INTERNATIONAL SECURITY POLICY CONCENTRATION
OF THE SCHOOL OF INTERNATIONAL AND PUBLIC AFFAIRS
SIWPS is the Institutional Affiliate for the International Security Policy (ISP) concentration in SIPA’s Master’s degree program in International Affairs. Concentrators participate in institute seminars and other activities under the supervision of SIWPS Director Richard Betts.
The ISP concentration is designed for students interested in defense policy, military strategy, arms control, conflict resolution and peacekeeping, coercion, and alternatives to the use of force. Coursework provides a conceptual foundation for understanding international conflict and the political, economic, and military components of policies and capabilities for coping with the possibility of war, as well as expertise for analyzing specific functional and regional security issues.
The course of study prepares students for employment in government (for example, the U.S. Departments of State and Defense, the CIA and FBI, Congressional Research Service, Congressional Budget Office, legislative staffs, or their foreign counterparts), consulting firms, public interest organizations, non-profit research institutes, journalism and other areas.
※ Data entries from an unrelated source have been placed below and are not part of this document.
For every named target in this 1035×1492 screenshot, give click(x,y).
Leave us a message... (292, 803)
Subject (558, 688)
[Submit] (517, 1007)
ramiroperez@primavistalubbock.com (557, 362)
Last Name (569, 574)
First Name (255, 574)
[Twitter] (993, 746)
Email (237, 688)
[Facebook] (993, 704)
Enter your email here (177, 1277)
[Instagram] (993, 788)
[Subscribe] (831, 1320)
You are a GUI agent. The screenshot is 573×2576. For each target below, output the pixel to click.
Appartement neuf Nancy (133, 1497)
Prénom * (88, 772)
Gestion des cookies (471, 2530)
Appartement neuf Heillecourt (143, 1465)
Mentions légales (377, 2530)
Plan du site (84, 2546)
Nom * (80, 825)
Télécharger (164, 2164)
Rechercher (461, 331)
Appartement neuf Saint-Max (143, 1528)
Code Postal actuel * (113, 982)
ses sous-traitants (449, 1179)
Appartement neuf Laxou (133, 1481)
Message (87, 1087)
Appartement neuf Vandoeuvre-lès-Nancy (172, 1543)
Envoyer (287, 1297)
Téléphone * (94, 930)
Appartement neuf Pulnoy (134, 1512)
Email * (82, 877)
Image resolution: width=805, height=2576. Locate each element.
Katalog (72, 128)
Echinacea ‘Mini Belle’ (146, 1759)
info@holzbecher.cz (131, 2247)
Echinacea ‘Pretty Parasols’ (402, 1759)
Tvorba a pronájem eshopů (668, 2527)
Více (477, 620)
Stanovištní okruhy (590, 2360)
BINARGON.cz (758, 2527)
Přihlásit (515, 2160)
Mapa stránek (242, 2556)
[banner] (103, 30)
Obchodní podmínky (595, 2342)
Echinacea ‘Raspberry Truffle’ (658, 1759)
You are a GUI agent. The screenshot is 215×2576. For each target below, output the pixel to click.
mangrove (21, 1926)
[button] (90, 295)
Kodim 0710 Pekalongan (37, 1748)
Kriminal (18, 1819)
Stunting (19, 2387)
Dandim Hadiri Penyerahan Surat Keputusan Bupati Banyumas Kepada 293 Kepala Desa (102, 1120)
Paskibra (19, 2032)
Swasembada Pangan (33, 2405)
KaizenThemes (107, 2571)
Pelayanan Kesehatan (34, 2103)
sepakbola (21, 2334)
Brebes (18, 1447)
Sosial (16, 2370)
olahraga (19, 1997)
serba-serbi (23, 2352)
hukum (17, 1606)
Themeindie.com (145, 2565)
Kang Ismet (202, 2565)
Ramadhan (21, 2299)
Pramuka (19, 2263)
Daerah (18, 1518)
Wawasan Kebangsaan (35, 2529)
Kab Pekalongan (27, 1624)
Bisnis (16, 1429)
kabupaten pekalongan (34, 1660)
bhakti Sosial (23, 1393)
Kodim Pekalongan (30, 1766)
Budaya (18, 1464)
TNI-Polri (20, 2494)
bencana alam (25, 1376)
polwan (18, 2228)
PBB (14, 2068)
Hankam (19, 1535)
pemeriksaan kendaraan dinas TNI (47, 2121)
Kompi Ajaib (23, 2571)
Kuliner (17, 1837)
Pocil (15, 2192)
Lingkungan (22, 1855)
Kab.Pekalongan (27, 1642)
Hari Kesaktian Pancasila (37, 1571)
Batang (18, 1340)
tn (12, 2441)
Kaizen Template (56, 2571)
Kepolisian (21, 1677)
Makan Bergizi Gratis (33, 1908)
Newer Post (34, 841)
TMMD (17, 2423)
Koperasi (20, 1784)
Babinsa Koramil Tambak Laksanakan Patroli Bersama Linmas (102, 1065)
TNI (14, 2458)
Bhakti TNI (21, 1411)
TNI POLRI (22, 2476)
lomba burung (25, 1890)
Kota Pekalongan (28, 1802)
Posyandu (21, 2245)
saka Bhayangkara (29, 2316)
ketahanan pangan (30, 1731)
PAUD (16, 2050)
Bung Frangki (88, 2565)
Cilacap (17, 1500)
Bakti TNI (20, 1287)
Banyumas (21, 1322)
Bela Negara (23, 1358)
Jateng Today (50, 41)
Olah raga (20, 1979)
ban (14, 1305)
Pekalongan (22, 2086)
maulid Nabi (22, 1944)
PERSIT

To ensure that the ISP concentration offers specialized courses on subjects not normally covered in the regular departments of the arts and sciences – for example, “Intelligence and Foreign Policy,” “Weapons of Mass Destruction,” “Analytical Techniques in Military Science,” “UN Peacekeeping,” “Conventional Force Planning and U.S. Defense Policy,” “Terrorism,” “Limited War and Low Intensity Conflict,” “Military History,” “European Security,” “Economics and Politics of Defense Programs,” or “Security Issues in South Asia” – SIPA provides instruction by adjuncts who combine strong academic credentials and publication records with substantial experience in public policy. These adjuncts are also associates of the Institute. In recent years they have included Mark M. Lowenthal (Assistant Director of Central Intelligence), Stuart Johnson (National Defense University), Dov S. Zakheim (Under Secretary of Defense), Joseph Collins (Deputy Assistant Secretary of Defense), Cynthia Roberts, Donald Zagoria and Sumit Ganguly (Hunter College), Michael O’Hanlon (Brookings Institution), J. Bowyer Bell (journalist and consultant), and Mark Shulman (attorney, formerly Department of History, Yale University), among others.